Here is the model we are working on:
Reaction | Forward Kinetic Constant | Reverse Kinetic Constant |
---|---|---|
RNAp + lacP + lacI4:lacO1 -> RNAp:lacP | 6.23E+05 | |
RNAp + lacP + lacO1 ↔ RNAp:lacP | 1E+07 | 1 |
RNA:lacP -> RNAp:lacP* | .01 | |
RNAp:lacP* -> lacP + lacO1 + RNAp:DNAgfp | 30 | |
RNAp:DNAgfp -> RNAp + gfp_mRNA | 30 | |
gfp_mRNA + rib -> rib:gfp_mRNA | 100000 | |
rib:gfp_mRNA -> rib:gfp_mRNA_1 + gfp_mRNA | 33 | |
rib:gfp_mRNA_1 -> rib + gfp | 33 | |
tetR2 + aTc ↔ tetR2:aTc | 2E+09 | 4E-04 |
tetR2:aTc + aTc ↔ tetR2:aTc2 | 1E+08 | 1E-03 |
tetR2:aTc + tetO1 ↔ tetR2:tetO1:aTc | 1E+08 | 1 |
tetR2:aTc2 + tetO1 ↔ tetR2:tetO1:aTc2 | 1E+08 | 1E+05 |
tetR2:tetO1 + aTc ↔ tetR2:tetO1:aTc | 1E+08 | 1E-03 |
tetR2:tetO1:aTc + aTc ↔ tetR2:tetO1:aTc2 | 1E+08 | 1E-03 |
tetR2 -> Ø | 2.89E-04 | |
tetR2:aTc -> aTc | 2.89E-04 | |
tetR2:aTc2 -> 2 aTc | 2.89E-04 | |
tetR2 + nsDNA ↔ tetR2:nsDNA | 1000 | 3.2409 |
tetR2:aTc + nsDNA ↔ tetR2:aTc:nsDNA | 1000 | 3.2409 |
tetR2:aTc:nsDNA -> aTc + nsDNA | 1.93E-04 | |
tetR2:nsDNA -> nsDNA | 1.93E-04 | |
Ø -> tetR2 | 1E-11 | |
aTc_ext -> aTc | 3.3E-04 | |
gfp_mRNA -> Ø | 1.16E-03 | |
gfp -> Ø | 3.21E-05 | |
RNAp + tetO1:tetR2 + lacP -> RNAp:lacP + tetR2 | 311000 | |
RNAp + tetO1:aTc:tetR2 + lacP -> RNAp:lacP + tetR2 | 311000 | |
RNAp + tetO1:aTc2:tetR2 + lacP -> RNAp:lacP + tetR2 | 311000 |
As you can see from the above graph, this model shows no response to aTc concentration.

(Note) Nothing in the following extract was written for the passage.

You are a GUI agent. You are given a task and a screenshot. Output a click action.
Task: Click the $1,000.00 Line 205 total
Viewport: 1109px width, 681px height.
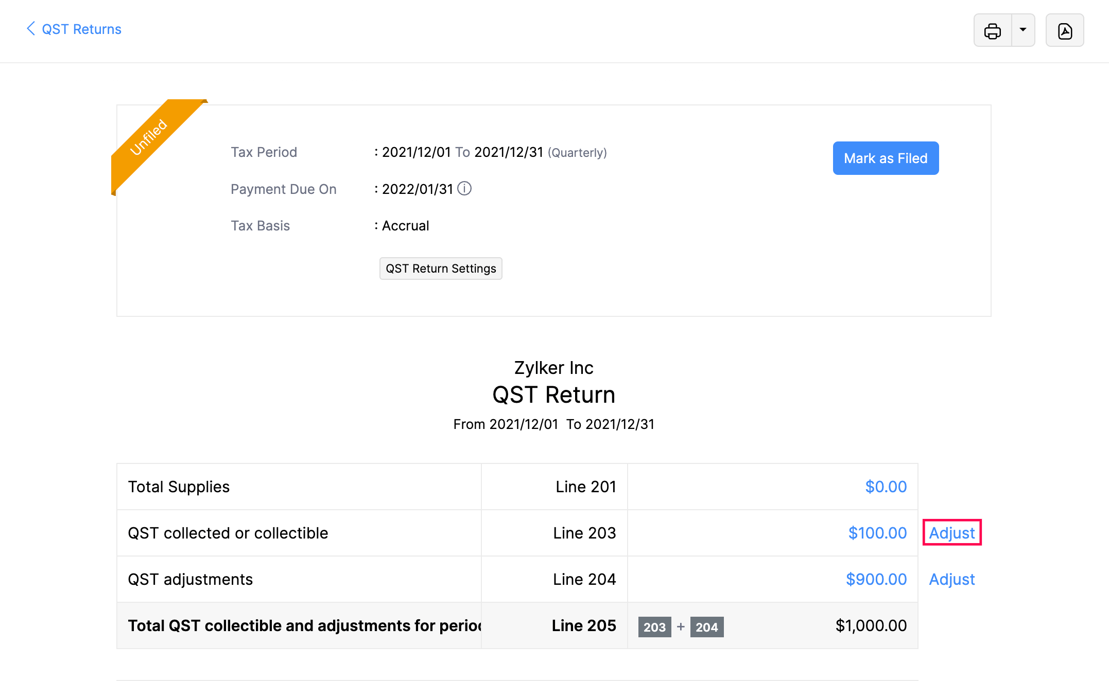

The gfp output is the same whether there are 0 or 260 molecules of aTc in the cell. Essentially this system is completely leaky, which is not what is needed. Also, the model still peaks and decreases, instead of plateauing.